Skuteczność zaskakująca dla branży

Testy przeprowadzone po ujawnieniu techniki pokazały skalę problemu. Spośród 63 popularnych silników antywirusowych aż 60 nie wykryło zagrożenia. Taki wynik przekłada się na skuteczność obejścia zabezpieczeń przekraczającą 95 procent. Dla branży bezpieczeństwa oznacza to jedną z najbardziej efektywnych metod maskowania złośliwego oprogramowania w ostatnich latach.

Specjaliści zwracają uwagę, że problem wynika z przyjętych założeń dotyczących analizy archiwów. W wielu przypadkach systemy bezpieczeństwa zakładają poprawność struktury nagłówka ZIP.

Uszkodzone archiwum jako nośnik malware

Plik wykorzystujący technikę Zombie ZIP pozostaje formalnie uszkodzony. Standardowe narzędzia do rozpakowywania archiwów nie potrafią odczytać jego zawartości.

Popularne programy takie jak 7-Zip czy WinRAR nie rozpakowują takiego archiwum w tradycyjny sposób. Zawartość można jednak odzyskać przy pomocy niewielkiego programu przygotowanego specjalnie do tego celu.

Badacz odpowiedzialny za odkrycie opublikował demonstracyjny kod w języku Python. Program liczy zaledwie kilkanaście linii i potrafi odczytać ukryty w archiwum plik wykonywalny. Połączenie takiego archiwum z niewielkim narzędziem ekstrakcji tworzy prosty mechanizm dostarczania złośliwego oprogramowania.

Problem trudny do wyeliminowania

Eksperci wskazują, że szybkie zablokowanie tej techniki nie będzie łatwe. Jednym z potencjalnych rozwiązań mogłoby być blokowanie skryptów ładujących dane z archiwów ZIP. Takie podejście rodzi jednak poważne konsekwencje dla oprogramowania działającego w systemach użytkowników. Wczytywanie skompresowanych danych stanowi element wielu programów i gier komputerowych.

Zbyt agresywne filtrowanie prowadziłoby do ogromnej liczby fałszywych alarmów. Administratorzy systemów bezpieczeństwa starają się unikać takich sytuacji, ponieważ nadmiar ostrzeżeń osłabia skuteczność ochrony.
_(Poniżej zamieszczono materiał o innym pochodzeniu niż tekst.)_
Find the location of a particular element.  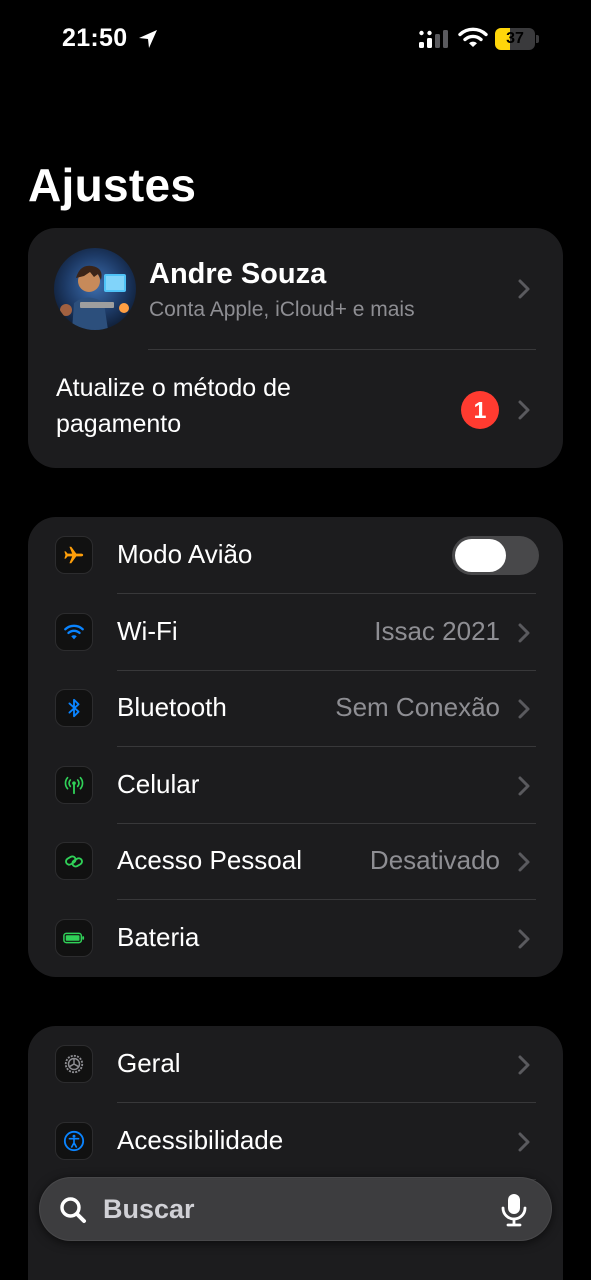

Ostrzeżenie dla administratorów systemów

Sprawą zajęły się już organizacje monitorujące zagrożenia w sieci. Zespół reagowania na incydenty komputerowe opublikował ostrzeżenie oznaczone numerem VU#976247. Luka otrzymała również identyfikator CVE-2026-0866 w międzynarodowej bazie podatności.

Specjaliści zalecają administratorom zwiększoną ostrożność podczas obsługi plików ZIP przesyłanych w sieciach firmowych. Szczególne ryzyko dotyczy organizacji przechowujących duże ilości wrażliwych danych.